Houses on the move again as buyers return to market

By JOHN ROBERTSON

House sales in Shetland are already bouncing back from their lowest point in over five years with buyers returning to the market and expensive properties starting to shift again.

The upturn is making local solicitor firms and valuers busy after a spell in the doldrums. As we reported last week, the lowest number of residential sales in Shetland since the end of 2003 was recorded by Registers of Scotland for January and February this year. However, the dramatic slump actually took place several months before that, only showing up in the figures later due to the time lag between sales being concluded and eventually appearing on the official register.

The low figure of 33 sales on the register for the first two months reflected poor sales towards the end of 2008 but since New Year the tide has turned again with business picking up considerably, according to solicitors Dowle, Smith & Rutherford.

The upturn has yet to show in official figures but Registers of Scotland’s statistics for March, due out within three weeks, should belatedly reveal the resurgence.

Dowle, Smith & Rutherford’s property manager Robert Bell admitted business was still “not what it was” at its peak when demand sent prices rocketing during 2007 and early last year. The boom saw the value of house sales in Shetland more than double over two years, from £31.6 million in 2006 for 366 houses to over £64m last year for 355 houses.

An increase in the number of offers made recently for properties advertised by his firm suggests a recovery, including the return of the south buyers whose disappearance was the biggest contributor to the sudden slump in the Shetland market.

Mr Bell said: “We’ve seen that sort of people coming back a bit so [more houses] seem to be shifting. There was certainly a quiet spell in the last quarter of the year but I think we’ve not been as affected as other places.

“We are getting back to more normal numbers at the moment. I don’t have a crystal ball but there are encouraging signs so far this year that we are better placed than other parts of the country to weather the storm.”

The local industry was kept ticking over by a strong demand for cheaper properties, which was borne out by the average sale price in Shetland falling recently to £96,449, a level last seen two years ago. But properties priced over £180,000 are attracting offers again.

Mr Bell said: “What we noticed at the start of this year was the lower end – we were starting to shift them – but that is now filtering up towards the higher prices.”

Dowle, Smith & Rutherford’s website showed 47 houses for sale last week but only 27 of those were not already under offer and Mr Bell reckoned the list of properties advertised by local solicitors had also been cut quite dramatically recently.

Such is the recovery that he has taken the step of announcing that more properties were sold by his firm in the first three months of this year than in the same period for over a decade, although it is partly explained by the firm’s increased share of local house sales.

A sign of competition returning among buyers is that, according to Mr Bell, around 80 per cent of offers are at or over the asking price, following a period when sellers were having to settle for less.

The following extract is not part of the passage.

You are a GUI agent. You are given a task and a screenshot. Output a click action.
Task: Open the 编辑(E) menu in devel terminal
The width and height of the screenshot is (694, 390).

He cited a renewed confidence arriving with the new year with help from very low interest rates. It may also not be as difficult getting a mortgage as some media com­mentators would have us believe. Agreeing with local valuer Stephen Johnston, he thought the media barrage of bad news about property and the economy over the past six-to-nine months spooked buyers out of the market, even though the Shetland economy has glided onwards relatively un­troubled. But bad news saps confidence. “It takes a brave person to swim against that,” Mr Bell said.

Newly released figures show that council house sales in Shetland also fell last year, from 46 in the financial year 2007/08 to 37 during 2008/09. The large discounts of up to 60 per cent given to long-term tenants distort the statistics for private house sales by dragging down the average house price considerably.

According to SIC figures the average price for council houses across Shetland between January 2007 and last month was £40,614. Sale prices reached as low as £12,400 on average in Uyeasound and up as high as an average of £48,335 in Tingwall.